Inhoudelijk advies van het meldpunt
Artikel 15:2:8
1. Indien
het gemelde vermoeden van een misstand ontvankelijk is, legt het meldpunt
binnen zes weken zijn bevindingen omtrent de melding van een vermoeden van een
misstand neer in een advies aan burgemeester en wethouders. Het meldpunt
bericht de ambtenaar dat een advies is uitgebracht.
2. Indien
het advies niet binnen zes weken kan worden gegeven kan deze termijn met ten hoogste
vier weken worden verlengd. Het meldpunt doet hiervan mededeling aan
burgemeester en wethouders. Burgemeester en wethouders stellen de ambtenaar dan
wel, indien de ambtenaar heeft verzocht zijn identiteit niet bekend te maken
aan burgemeester en wethouders, de vertrouwenspersoon, hiervan schriftelijk in
kennis.
3. Het
advies wordt in geanonimiseerde vorm en met inachtneming van het eventueel
vertrouwelijke karakter van aan het meldpunt verstrekte informatie en de
terzake geldende wettelijke bepalingen openbaar gemaakt op een wijze die het
meldpunt geëigend acht, tenzij zwaarwegende belangen zich daartegen verzetten.

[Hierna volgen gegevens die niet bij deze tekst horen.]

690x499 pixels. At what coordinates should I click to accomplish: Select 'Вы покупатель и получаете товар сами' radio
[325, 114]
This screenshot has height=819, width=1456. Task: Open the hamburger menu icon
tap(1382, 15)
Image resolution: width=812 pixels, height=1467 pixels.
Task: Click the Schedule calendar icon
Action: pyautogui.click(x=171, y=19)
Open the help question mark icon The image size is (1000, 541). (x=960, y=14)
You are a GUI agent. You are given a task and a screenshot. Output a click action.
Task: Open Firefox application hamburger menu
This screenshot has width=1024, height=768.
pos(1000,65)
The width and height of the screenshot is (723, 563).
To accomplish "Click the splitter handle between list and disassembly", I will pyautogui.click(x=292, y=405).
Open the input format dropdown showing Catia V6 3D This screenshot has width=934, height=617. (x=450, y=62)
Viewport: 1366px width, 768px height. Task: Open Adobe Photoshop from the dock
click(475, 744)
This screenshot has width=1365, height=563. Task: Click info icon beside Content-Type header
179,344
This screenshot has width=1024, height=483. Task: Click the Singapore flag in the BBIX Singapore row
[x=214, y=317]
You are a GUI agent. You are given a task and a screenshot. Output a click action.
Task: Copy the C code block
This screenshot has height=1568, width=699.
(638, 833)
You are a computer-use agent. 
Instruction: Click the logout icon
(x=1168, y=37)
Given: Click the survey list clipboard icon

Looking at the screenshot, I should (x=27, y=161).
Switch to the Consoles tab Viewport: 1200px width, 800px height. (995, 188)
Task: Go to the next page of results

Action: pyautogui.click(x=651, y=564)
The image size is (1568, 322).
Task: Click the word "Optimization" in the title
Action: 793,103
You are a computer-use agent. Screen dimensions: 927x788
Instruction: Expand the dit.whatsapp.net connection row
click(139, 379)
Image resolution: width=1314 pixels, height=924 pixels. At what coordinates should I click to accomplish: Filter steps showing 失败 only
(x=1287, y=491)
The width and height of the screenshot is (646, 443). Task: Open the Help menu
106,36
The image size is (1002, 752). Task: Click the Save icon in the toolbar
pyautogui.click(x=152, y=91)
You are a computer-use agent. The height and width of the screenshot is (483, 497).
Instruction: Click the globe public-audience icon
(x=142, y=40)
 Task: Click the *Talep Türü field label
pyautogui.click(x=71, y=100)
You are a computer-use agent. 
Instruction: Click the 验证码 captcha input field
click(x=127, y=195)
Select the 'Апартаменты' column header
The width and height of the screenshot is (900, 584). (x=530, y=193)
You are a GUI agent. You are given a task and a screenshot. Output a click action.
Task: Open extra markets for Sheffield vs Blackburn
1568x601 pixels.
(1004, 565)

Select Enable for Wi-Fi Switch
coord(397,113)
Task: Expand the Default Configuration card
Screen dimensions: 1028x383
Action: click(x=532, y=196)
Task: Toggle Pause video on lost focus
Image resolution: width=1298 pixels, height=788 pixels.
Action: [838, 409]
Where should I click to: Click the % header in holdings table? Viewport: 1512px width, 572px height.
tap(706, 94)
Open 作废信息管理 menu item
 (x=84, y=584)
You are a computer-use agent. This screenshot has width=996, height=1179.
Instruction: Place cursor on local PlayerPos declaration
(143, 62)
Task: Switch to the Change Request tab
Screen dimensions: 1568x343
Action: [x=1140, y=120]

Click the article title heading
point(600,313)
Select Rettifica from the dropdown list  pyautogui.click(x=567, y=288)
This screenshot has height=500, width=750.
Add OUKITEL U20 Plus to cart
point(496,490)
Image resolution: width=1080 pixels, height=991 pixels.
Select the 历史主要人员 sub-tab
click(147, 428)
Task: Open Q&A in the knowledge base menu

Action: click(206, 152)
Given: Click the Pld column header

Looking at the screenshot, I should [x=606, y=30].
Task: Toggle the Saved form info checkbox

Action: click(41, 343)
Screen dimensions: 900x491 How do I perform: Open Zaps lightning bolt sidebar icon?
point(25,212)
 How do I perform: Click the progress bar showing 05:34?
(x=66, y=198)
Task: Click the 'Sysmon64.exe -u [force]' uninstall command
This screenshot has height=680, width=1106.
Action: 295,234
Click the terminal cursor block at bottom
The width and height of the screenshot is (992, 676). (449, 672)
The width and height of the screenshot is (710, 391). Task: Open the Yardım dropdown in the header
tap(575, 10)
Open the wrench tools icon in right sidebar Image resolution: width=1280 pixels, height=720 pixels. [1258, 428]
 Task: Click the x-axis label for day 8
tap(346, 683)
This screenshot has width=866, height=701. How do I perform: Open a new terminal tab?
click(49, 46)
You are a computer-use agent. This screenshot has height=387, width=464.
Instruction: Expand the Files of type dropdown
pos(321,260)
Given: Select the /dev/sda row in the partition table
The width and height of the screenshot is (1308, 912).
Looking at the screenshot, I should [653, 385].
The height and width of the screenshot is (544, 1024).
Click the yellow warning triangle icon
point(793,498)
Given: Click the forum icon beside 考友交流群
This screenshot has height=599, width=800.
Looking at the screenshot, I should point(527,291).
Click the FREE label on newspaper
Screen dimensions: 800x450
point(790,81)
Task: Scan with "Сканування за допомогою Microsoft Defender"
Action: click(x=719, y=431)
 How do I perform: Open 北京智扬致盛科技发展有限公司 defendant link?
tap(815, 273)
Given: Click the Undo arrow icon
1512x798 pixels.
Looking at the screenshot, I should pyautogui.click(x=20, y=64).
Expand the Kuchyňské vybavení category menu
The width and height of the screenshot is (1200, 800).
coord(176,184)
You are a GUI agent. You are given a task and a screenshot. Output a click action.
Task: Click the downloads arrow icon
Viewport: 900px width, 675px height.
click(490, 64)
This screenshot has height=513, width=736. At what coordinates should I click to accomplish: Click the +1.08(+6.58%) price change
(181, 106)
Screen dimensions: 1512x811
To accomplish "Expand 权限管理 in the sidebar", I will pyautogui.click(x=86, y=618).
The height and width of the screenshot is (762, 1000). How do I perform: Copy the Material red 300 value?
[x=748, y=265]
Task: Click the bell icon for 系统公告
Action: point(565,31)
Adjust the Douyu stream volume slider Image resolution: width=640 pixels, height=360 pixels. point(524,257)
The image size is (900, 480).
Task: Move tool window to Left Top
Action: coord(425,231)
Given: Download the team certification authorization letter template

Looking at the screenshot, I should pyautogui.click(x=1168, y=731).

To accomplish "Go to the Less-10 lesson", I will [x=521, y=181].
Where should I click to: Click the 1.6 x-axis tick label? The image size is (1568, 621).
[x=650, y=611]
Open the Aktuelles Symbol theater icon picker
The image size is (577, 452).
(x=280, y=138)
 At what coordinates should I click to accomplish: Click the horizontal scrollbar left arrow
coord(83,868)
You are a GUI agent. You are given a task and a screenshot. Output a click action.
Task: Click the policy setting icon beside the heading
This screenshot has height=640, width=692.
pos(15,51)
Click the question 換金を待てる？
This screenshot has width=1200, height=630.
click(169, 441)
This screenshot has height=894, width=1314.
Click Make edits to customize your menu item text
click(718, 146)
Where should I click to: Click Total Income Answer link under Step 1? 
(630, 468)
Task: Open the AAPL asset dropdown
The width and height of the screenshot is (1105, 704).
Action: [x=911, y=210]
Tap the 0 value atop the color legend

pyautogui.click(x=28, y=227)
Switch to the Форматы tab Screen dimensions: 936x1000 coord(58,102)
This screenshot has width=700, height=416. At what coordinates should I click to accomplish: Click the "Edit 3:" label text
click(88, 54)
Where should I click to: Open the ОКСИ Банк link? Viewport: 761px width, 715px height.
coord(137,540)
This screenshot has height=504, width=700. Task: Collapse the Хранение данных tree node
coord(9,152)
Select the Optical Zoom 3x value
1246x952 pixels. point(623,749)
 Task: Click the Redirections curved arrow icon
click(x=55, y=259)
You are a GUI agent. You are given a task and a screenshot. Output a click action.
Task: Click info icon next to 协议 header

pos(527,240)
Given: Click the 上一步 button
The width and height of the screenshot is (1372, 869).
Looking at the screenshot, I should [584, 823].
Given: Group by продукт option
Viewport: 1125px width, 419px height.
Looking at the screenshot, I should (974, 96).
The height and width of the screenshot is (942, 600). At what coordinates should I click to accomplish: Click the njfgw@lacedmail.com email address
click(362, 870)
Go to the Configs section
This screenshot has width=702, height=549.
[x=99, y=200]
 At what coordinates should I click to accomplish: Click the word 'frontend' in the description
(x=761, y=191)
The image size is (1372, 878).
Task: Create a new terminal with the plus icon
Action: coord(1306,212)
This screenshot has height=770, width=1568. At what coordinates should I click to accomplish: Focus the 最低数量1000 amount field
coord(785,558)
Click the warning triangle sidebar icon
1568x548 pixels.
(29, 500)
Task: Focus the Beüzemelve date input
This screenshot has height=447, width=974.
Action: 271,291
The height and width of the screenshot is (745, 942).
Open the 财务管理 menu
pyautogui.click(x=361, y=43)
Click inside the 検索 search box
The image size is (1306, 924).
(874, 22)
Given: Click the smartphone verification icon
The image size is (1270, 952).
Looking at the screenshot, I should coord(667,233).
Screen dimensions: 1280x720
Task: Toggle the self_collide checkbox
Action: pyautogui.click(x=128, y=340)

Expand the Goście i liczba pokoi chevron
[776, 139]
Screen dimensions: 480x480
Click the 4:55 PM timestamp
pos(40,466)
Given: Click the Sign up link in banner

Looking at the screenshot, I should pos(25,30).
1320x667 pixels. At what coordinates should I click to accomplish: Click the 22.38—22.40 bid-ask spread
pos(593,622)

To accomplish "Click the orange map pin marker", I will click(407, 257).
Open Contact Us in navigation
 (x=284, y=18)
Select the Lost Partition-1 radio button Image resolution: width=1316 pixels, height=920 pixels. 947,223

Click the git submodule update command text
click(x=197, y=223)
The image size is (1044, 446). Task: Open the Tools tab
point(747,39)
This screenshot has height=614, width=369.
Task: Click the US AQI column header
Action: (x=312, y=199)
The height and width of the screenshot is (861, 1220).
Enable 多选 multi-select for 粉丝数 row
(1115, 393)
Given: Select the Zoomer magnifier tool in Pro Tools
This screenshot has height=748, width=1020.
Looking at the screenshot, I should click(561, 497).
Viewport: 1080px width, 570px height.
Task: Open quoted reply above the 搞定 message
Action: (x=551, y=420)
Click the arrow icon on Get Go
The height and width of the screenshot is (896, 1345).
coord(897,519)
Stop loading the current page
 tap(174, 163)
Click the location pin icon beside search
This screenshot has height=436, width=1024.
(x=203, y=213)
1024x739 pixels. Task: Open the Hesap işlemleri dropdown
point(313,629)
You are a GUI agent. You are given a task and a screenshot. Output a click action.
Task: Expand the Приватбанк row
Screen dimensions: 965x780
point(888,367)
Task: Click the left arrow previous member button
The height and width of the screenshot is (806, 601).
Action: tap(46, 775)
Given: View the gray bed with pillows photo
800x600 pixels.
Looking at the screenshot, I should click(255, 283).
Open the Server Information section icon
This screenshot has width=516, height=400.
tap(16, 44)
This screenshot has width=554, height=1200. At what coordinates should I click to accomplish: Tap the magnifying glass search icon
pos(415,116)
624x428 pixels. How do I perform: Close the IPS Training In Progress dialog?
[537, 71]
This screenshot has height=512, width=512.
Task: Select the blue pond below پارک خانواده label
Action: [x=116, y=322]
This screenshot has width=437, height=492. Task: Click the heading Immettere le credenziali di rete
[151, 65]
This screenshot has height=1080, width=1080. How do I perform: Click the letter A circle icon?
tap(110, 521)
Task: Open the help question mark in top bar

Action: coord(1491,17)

Kosten van de openbaarmaking komen ten laste van de gemeente. Het advies wordt
niet eerder openbaar gemaakt dan nadat burgemeester en wethouders hun nadere
standpunt aan de ambtenaar die het vermoeden van een misstand heeft gemeld, dan
wel, indien de ambtenaar heeft verzocht zijn identiteit niet bekend te maken
aan burgemeester en wethouders, de vertrouwenspersoon, hebben meegedeeld.
Nader standpunt
Artikel 15:2:9
1. Burgemeester
en wethouders stellen op basis van het advies van het meldpunt bedoeld in de
artikelen 15:2:7 en 15:2:8, binnen twee weken een nader standpunt vast, en
stellen de ambtenaar dan wel, indien de ambtenaar heeft verzocht zijn
identiteit niet bekend te maken aan burgemeester en wethouders, de
vertrouwenspersoon, daarvan schriftelijk op de hoogte.
2. De
ambtenaar dan wel de vertrouwenspersoon ontvangt tevens een afschrift van het
advies, als bedoeld in de artikelen 15:2:7 en 15:2:8, met inachtneming van het
eventueel vertrouwelijk karakter van aan het meldpunt verstrekte informatie en
de terzake geldende wettelijke bepalingen.
Jaarverslag
Artikel
15:2:10
1. Jaarlijks
wordt door het meldpunt een verslag opgemaakt.
2. In dat
verslag wordt in geanonimiseerde zin en met inachtneming van de terzake
geldende wettelijke bepalingen gemeld:
a. het
aantal en de aard van de meldingen van een vermoeden van een misstand;
b. het
aantal meldingen dat niet tot een onderzoek heeft geleid;
c. het
aantal onderzoeken die het meldpunt heeft verricht, en
d. het
aantal adviezen en de aard van de adviezen die het meldpunt heeft uitgebracht.
3. Dit
jaarverslag wordt aan de gemeenteraad en de ondernemingsraad gestuurd en
openbaar gemaakt.
II. te bepalen:
dat de
onder I vermelde wijzigingen in werking treden acht dagen na bekendmaking.
Delft,
Burgemeester
en wethouders voornoemd,
,
burgemeester.
,
secretaris.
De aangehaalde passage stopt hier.